**What to produce:**
What are the lines from the one with "The height and" through the end of the records below, written out exactly and without the pictures?

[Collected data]
********
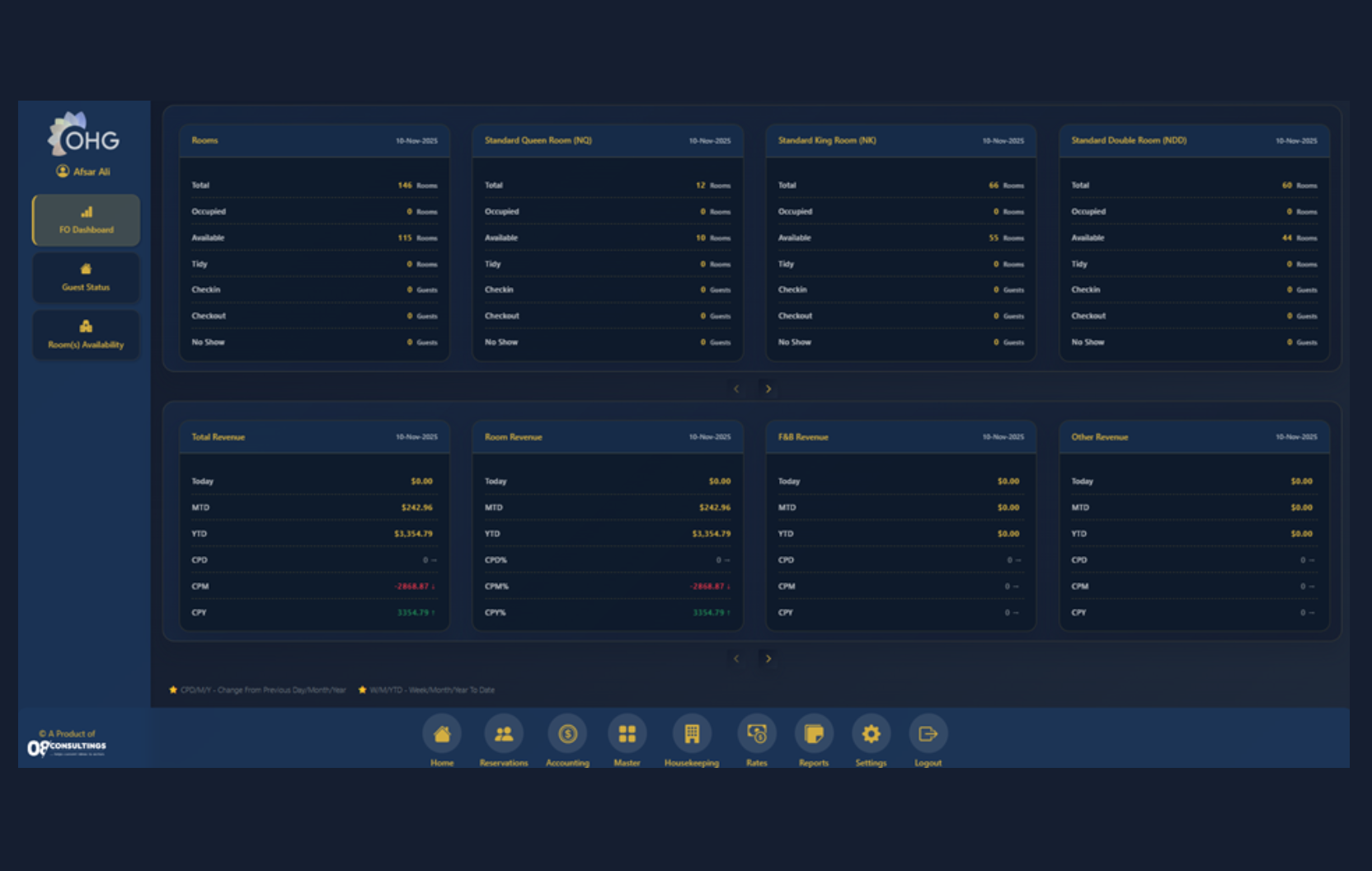Select FO Dashboard in the sidebar
This screenshot has height=871, width=1372.
tap(87, 220)
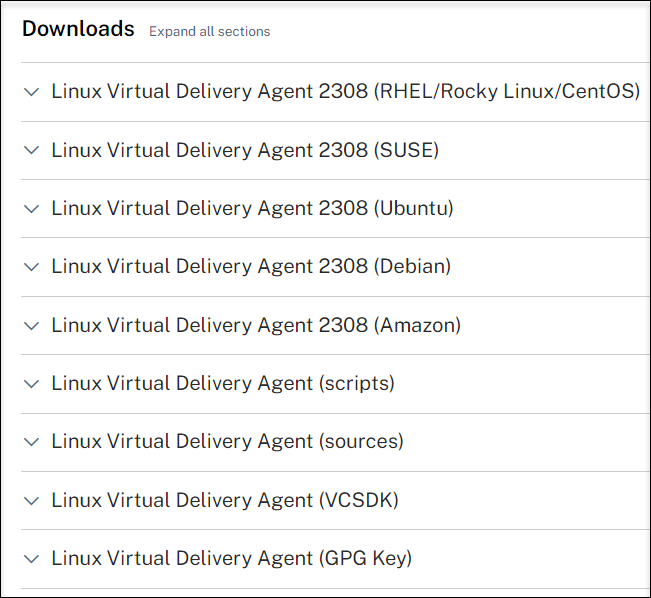Select Linux Virtual Delivery Agent 2308 (SUSE) title

point(245,150)
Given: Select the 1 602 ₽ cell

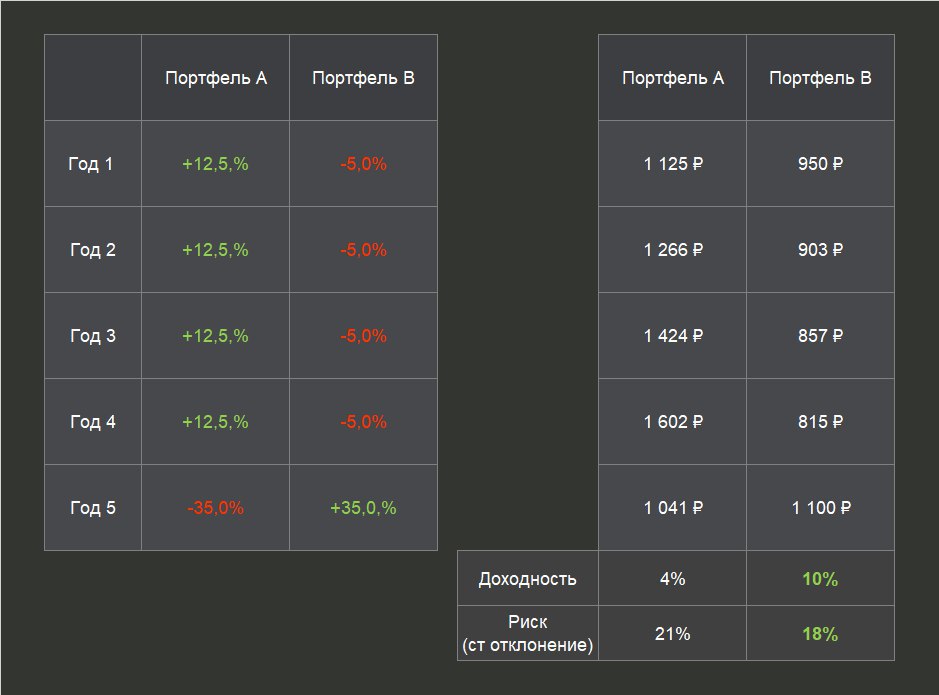Looking at the screenshot, I should point(673,422).
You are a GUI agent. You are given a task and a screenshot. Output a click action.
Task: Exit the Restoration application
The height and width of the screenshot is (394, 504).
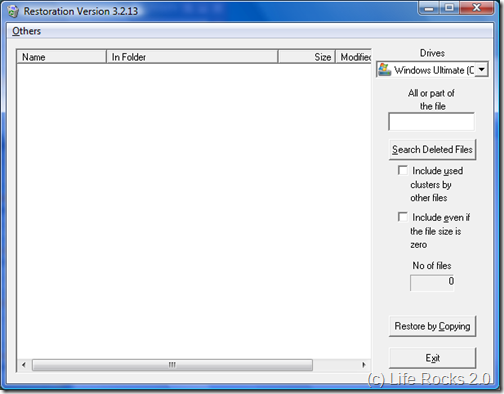click(x=432, y=358)
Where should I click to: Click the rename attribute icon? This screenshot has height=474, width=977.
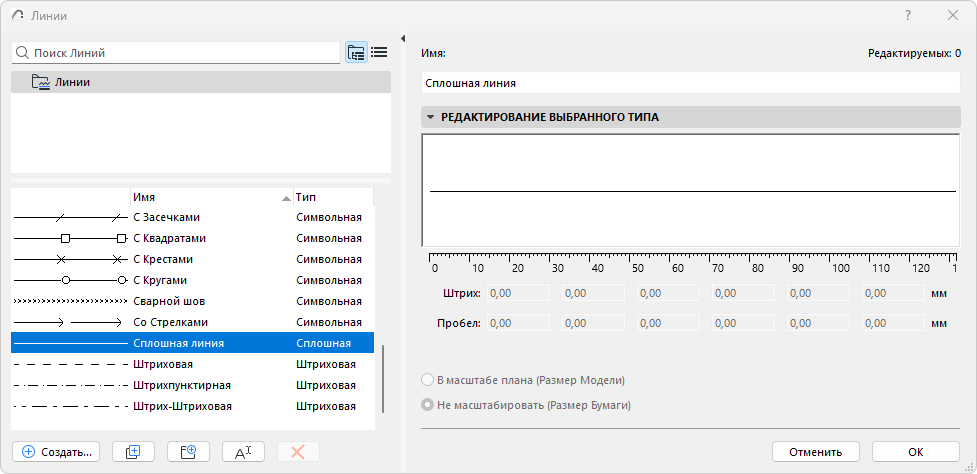(x=243, y=452)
********
**Answer to this task:**
The height and width of the screenshot is (394, 504).
click(x=432, y=358)
Where should I click to: Click the rename attribute icon? This screenshot has height=474, width=977.
(x=243, y=452)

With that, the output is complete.